▶ [EXERCISE GOAL]: Exactly reproduce the lines beginning with the line that includes "Where should I click to: Click" and ending with the last line of the data.

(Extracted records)
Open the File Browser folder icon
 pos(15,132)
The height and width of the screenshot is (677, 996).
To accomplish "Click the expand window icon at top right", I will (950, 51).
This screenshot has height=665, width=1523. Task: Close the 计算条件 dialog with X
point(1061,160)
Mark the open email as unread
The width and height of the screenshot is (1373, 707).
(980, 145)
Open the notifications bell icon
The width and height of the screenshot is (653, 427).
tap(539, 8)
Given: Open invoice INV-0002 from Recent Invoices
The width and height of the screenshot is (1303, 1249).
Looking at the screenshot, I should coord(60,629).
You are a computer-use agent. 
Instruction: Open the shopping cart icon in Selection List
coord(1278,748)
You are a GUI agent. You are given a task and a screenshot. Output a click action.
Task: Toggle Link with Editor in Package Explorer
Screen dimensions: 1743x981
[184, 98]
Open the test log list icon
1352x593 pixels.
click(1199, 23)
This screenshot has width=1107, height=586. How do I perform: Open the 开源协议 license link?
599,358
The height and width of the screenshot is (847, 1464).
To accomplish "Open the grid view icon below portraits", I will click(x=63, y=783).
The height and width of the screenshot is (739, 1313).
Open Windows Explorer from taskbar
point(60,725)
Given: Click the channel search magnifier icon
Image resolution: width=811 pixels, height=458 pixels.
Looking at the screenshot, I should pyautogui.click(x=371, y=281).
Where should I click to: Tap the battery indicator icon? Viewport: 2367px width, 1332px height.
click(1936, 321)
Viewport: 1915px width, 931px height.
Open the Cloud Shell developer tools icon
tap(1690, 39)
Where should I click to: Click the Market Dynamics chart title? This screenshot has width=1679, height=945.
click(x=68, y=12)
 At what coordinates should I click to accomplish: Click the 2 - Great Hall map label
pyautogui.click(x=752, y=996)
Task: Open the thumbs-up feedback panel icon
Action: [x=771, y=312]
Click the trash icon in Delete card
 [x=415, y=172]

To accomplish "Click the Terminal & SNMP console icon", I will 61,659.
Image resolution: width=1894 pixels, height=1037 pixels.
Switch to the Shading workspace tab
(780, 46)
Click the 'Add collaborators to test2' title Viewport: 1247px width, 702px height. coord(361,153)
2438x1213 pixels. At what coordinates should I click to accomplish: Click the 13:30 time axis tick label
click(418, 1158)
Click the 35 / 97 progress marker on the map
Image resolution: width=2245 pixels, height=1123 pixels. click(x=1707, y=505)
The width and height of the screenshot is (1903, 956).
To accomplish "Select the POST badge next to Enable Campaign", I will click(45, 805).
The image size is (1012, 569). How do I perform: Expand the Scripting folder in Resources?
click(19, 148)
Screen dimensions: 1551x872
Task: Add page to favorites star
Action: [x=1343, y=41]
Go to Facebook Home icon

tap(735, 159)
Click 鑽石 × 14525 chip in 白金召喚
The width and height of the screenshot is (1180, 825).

▶ [EXERCISE RESULT]:
Where should I click to: Click the Market Dynamics chart title? This screenshot has width=1679, height=945.
click(x=68, y=12)
 At what coordinates should I click to accomplish: Click the 2 - Great Hall map label
pyautogui.click(x=752, y=996)
Task: Open the thumbs-up feedback panel icon
Action: [x=771, y=312]
Click the trash icon in Delete card
 [x=415, y=172]

To accomplish "Click the Terminal & SNMP console icon", I will 61,659.
Image resolution: width=1894 pixels, height=1037 pixels.
Switch to the Shading workspace tab
(780, 46)
Click the 'Add collaborators to test2' title Viewport: 1247px width, 702px height. coord(361,153)
2438x1213 pixels. At what coordinates should I click to accomplish: Click the 13:30 time axis tick label
click(418, 1158)
Click the 35 / 97 progress marker on the map
Image resolution: width=2245 pixels, height=1123 pixels. click(x=1707, y=505)
The width and height of the screenshot is (1903, 956).
To accomplish "Select the POST badge next to Enable Campaign", I will click(45, 805).
The image size is (1012, 569). How do I perform: Expand the Scripting folder in Resources?
click(19, 148)
Screen dimensions: 1551x872
Task: Add page to favorites star
Action: [x=1343, y=41]
Go to Facebook Home icon

tap(735, 159)
Click 鑽石 × 14525 chip in 白金召喚
The width and height of the screenshot is (1180, 825).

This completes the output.